PROMPT: Below are records; print only the lines from the line containing "The width and height of the screenshot is (1761, 845)." to the end, both included, reproduced exactly and without the pictures.

SUPPLIED ENTRIES:
-.-.-
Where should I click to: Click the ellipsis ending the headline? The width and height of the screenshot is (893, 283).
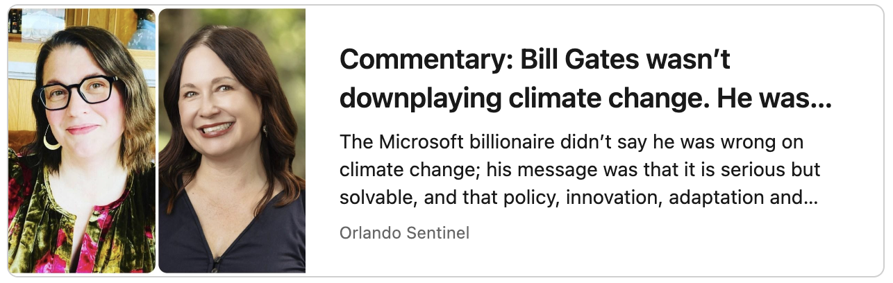pos(821,100)
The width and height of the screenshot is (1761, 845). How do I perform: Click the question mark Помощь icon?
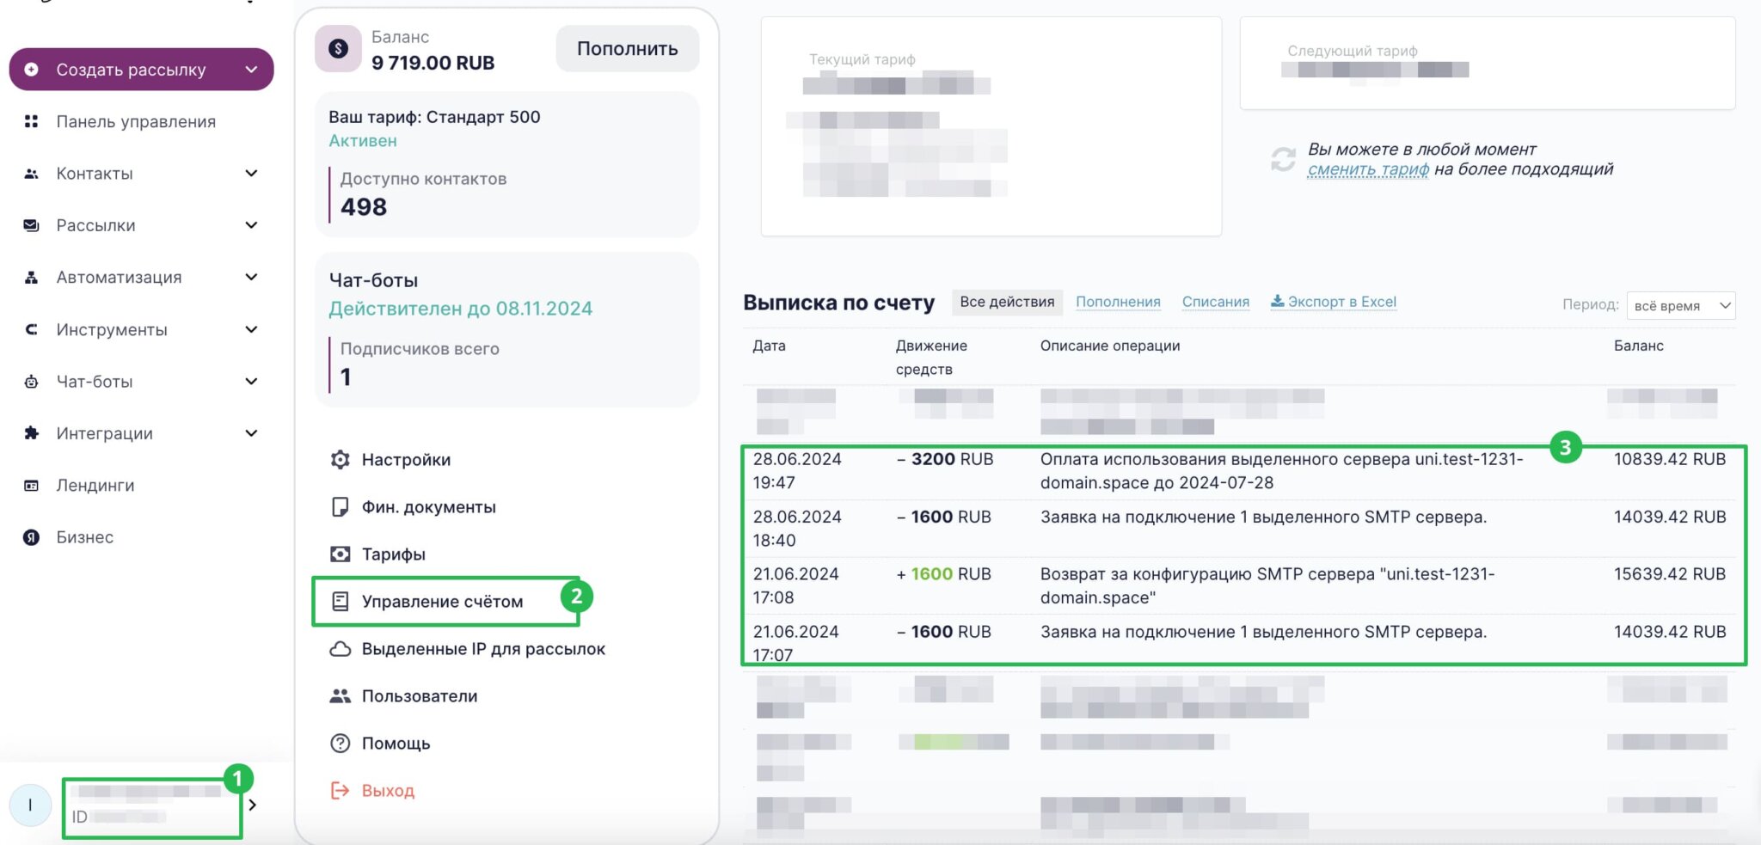(341, 744)
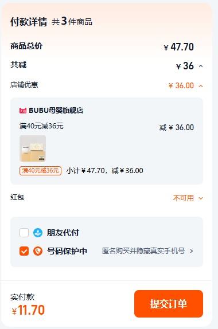Click the 号码保护中 label
Screen dimensions: 218x329
pos(67,251)
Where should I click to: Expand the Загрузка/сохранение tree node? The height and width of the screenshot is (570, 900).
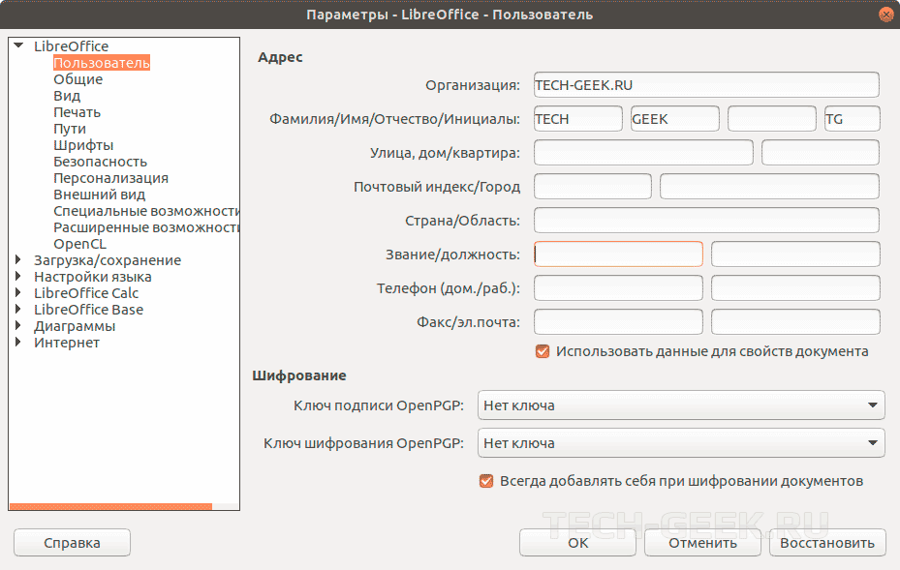(x=18, y=260)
-.-.-
SOLUTION BELOW:
The width and height of the screenshot is (1761, 845). How do I perform: Click the question mark Помощь icon?
(341, 744)
Click the 号码保护中 label
Screen dimensions: 218x329
pos(67,251)
Where should I click to: Expand the Загрузка/сохранение tree node? The height and width of the screenshot is (570, 900).
(x=18, y=260)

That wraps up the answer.